**TASK OBJECTIVE**: Go through each line of the records below and count those with the word "will"; give only the total.

**MATERIALS PROVIDED**:

════════

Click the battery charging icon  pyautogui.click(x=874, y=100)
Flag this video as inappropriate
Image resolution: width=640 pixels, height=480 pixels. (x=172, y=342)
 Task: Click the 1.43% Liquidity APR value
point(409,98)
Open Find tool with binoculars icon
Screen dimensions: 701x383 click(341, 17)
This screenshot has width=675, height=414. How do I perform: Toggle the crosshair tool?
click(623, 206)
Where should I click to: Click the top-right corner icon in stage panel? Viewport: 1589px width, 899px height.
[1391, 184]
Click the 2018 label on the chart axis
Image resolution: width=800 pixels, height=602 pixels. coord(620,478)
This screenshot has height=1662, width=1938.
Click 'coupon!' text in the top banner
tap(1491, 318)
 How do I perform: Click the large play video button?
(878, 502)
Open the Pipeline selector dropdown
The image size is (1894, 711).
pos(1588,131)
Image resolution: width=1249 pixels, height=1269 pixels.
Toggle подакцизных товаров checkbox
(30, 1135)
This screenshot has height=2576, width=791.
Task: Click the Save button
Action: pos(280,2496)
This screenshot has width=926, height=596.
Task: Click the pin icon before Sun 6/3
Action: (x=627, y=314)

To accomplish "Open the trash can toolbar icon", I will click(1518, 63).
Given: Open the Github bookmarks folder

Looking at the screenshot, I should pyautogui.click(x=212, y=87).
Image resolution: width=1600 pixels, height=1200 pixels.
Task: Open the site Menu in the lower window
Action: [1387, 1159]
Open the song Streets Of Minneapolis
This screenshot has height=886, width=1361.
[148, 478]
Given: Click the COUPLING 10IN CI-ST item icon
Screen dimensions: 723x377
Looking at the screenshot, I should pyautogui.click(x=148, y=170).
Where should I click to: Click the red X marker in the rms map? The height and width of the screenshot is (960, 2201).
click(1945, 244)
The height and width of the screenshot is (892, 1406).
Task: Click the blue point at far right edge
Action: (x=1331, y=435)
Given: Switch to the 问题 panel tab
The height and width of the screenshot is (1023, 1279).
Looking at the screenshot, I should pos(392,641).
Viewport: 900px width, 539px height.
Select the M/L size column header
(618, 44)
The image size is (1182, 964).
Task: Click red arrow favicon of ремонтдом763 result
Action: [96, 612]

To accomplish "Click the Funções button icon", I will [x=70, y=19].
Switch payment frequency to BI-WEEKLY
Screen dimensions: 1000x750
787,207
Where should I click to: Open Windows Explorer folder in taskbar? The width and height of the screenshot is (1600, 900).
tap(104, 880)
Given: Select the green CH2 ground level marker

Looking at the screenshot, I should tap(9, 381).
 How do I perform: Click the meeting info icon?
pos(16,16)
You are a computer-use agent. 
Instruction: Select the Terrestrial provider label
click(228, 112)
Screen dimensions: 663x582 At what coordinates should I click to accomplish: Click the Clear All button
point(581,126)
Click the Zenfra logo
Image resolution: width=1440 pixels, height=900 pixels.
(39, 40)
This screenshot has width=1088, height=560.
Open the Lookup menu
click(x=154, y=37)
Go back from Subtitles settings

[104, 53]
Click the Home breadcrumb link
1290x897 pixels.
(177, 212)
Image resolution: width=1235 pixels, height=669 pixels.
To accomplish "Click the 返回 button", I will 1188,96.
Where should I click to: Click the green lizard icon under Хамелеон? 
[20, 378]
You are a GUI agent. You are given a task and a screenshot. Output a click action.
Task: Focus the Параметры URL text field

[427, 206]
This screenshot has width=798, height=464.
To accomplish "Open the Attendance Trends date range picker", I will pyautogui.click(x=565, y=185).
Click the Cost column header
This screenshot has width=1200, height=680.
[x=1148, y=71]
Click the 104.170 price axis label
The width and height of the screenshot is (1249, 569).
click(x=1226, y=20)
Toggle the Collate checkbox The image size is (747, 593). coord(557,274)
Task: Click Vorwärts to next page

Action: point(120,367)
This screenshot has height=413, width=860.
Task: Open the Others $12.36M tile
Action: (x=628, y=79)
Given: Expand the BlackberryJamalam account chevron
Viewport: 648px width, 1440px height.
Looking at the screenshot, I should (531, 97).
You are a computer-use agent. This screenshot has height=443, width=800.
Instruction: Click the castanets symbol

════════

**RESULT OF THIS TASK**: 4